Née pour chanter Rossini

Karine Deshayes, Une vie de Rossini

Par Christophe Rizoud | ven 29 Avril 2016 | Imprimer

Prétendante en 2002 au titre de révélation lyrique des Victoires de la musique classique, Karine Deshayes bluffa le jury – dont nous faisions partie – par la facilité avec laquelle elle régla son compte au rondeau final de La Cenerentola. L’agilité ne suffit pas à lui assurer la palme. Le chic de Stéphanie d'Oustrac, suprême conteuse dans La Dame de Monte-Carlo de Poulenc, l'emporta. Peu de mois après cependant, – toujours en 2002 – le même « Nacqui all'affanno » lui valut de décrocher le premier prix du concours « Voix nouvelles ». 

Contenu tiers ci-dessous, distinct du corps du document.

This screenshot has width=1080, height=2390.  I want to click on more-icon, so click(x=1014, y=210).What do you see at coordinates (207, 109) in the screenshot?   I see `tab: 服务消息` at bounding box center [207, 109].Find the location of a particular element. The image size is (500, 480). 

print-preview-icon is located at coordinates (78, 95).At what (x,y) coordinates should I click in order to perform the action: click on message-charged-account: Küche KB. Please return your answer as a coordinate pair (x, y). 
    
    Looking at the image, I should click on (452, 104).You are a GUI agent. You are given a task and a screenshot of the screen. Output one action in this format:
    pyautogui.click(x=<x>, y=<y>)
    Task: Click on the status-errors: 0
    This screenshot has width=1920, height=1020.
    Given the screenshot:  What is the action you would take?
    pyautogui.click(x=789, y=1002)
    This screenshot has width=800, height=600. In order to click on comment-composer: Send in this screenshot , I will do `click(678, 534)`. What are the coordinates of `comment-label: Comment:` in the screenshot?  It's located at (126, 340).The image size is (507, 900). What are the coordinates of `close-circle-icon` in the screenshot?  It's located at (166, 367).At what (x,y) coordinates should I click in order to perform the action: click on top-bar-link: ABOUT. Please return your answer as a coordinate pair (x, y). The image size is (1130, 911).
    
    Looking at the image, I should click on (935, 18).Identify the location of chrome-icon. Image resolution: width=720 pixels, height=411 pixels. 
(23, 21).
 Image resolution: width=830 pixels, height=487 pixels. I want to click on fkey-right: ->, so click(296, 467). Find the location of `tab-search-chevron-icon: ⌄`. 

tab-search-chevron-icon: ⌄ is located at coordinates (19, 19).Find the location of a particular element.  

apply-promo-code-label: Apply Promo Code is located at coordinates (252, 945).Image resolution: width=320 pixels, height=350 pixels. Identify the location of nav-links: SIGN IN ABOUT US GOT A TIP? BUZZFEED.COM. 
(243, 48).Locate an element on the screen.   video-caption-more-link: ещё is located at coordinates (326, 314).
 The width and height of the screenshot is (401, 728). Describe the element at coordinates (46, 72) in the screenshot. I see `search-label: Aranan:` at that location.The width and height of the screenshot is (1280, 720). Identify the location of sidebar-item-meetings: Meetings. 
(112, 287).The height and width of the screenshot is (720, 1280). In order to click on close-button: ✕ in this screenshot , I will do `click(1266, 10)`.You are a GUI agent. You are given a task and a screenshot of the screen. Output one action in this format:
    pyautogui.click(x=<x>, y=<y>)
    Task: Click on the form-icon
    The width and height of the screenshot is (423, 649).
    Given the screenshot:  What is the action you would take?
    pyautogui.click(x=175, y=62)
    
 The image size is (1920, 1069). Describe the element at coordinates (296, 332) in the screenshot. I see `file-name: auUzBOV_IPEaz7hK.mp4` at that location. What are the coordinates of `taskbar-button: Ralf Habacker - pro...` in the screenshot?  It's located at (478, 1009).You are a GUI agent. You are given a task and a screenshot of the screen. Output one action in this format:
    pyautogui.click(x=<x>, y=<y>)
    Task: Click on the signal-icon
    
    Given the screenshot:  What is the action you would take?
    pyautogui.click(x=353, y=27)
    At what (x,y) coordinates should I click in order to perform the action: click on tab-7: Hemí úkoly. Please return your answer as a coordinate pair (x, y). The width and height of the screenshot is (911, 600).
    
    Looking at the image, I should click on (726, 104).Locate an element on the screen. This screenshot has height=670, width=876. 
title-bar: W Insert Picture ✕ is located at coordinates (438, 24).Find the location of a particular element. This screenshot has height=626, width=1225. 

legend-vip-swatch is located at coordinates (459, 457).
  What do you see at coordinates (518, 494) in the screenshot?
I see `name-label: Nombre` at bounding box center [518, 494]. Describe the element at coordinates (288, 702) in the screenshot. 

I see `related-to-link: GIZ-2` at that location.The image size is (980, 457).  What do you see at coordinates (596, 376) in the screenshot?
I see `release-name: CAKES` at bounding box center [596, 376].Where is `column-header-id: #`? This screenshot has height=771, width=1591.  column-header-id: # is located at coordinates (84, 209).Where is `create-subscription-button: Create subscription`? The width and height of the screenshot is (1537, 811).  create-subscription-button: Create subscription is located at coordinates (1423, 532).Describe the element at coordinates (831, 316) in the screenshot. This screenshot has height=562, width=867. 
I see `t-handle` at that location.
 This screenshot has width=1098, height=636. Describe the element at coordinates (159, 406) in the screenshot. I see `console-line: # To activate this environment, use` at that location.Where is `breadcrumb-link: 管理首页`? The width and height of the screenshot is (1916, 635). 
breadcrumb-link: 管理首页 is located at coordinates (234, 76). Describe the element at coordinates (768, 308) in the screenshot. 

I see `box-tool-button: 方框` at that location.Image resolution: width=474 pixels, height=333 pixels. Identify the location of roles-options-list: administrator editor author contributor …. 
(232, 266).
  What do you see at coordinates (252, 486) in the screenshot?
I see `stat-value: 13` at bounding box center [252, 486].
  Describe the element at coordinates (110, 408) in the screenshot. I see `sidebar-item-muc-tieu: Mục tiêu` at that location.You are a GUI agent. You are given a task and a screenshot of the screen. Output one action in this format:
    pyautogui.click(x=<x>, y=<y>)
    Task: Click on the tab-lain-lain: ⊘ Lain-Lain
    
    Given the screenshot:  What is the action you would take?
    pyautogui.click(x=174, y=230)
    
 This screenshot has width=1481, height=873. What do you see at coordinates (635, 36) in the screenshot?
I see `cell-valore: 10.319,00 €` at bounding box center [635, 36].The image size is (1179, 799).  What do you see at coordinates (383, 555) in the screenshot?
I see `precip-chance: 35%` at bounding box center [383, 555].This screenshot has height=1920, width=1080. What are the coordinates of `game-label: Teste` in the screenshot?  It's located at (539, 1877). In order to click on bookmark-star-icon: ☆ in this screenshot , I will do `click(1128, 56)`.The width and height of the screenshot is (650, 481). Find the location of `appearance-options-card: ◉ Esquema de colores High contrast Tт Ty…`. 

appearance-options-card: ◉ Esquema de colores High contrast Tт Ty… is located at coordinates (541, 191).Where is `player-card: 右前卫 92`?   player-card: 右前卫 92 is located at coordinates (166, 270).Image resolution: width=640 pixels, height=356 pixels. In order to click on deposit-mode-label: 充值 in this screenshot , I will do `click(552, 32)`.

Enregistré pour Aparté, cet air fétiche – on le serait à moins – trouve naturellement sa place au cœur d’un programme consacré à Rossini sous toutes ses facettes – ou presque : opéra buffa,  seria, mélodie en français, en italien, musique symphonique (les deux « temporale » extraites du Barbier de Seville et de La Cenerentola qui soufflent entre les numéros). Seul le répertoire sacré n’est pas abordé. S’y succèdent, dans l'intention avouée de raconter une improbable histoire (d’où le titre du récital : « une vie de Rossini »), les rôles qu’a déjà interprétés Karine Deshayes sur scène – Rosina, Angelina, Elena – et ceux qu’elle a l’intention d’ajouter prochainement à son palmarès – Desdemona, Semiramide. Ni carte de visite, ni page qui se tourne à un moment où sa carrière semble envisager de nouvelles directions – elle chantera Alceste la saison prochaine à Lyon – mais témoignage amoureux des affinités existant entre la mezzo-soprano française et le compositeur italien.

Mezzo-soprano ? Rien n’a jamais été moins sûr quand on constate l’aisance avec la voix virevolte dans le registre supérieur. Le timbre, même, a pris des couleurs indécises, velours brillant à base de soie – chaud, mordoré, doux et brillant – qui échappe à une classification définitive. Comme déjà constaté ces derniers temps à chaque fois que nous avons eu l'occasion de l'entendre, le chant, souple et lumineux, n’a jamais paru aussi épanoui. Aucune tension, aucun accroc ne vient altérer le tracé voluptueux de la ligne. Cette splendeur sonore est la seule limite que l'on peut trouver à l'interprétation, sans faille sinon. Des personnages comme Semiramide ou Desdemona – mère incestueuse, amante délaissée – voudraient chair plus meurtrie pour s'animer davantage.

C’est là le double écueil du studio et du récital que tente de surmonter d'une baguette revigorante Raphaël Merlin. Son ensemble, Les Forces Majeures, qui rassemble des instrumentistes issus de formations de musique de chambre, rend à Rossini son entière jeunesse, à la manière dont les baroqueux dépoussièrent les partitions du 18e siècle. Chaque pupitre affirme son identité propre sans que l'approche, évidemment chambriste, n'entrave la cohésion jubilatoire du propos. Certains effets volontairement appuyés – des percussions marquées comme à la parade, des cuivres fanfarons… – correspondent à l'idée que l'on se fait d'un Rossini moins farceur qu'impertinent.

Les arrangements imaginés par le chef d'orchestre pour les pièces qui à l'origine en étaient dépourvues – Nizza, L'Ame délaissée, Canzonetta spagnuola – pourront déranger en ce qu'ils trahissent le caractère intimiste de la mélodie. La cantate Giovanna d'Arco est également proposée dans sa version orchestrée (en 1989 par Sciarrino pour Teresa Berganza), ce qui convient à une œuvre dont on souligne souvent la dimension théâtrale. Tout l'art de Karine Deshayes trouve à s'exprimer dans cette page où alternent passages élégiaques et virtuoses, des lamentations de la jeune bergère aux vocalises furieuses de la guerrière menant ses troupes à une victoire ô combien méritée.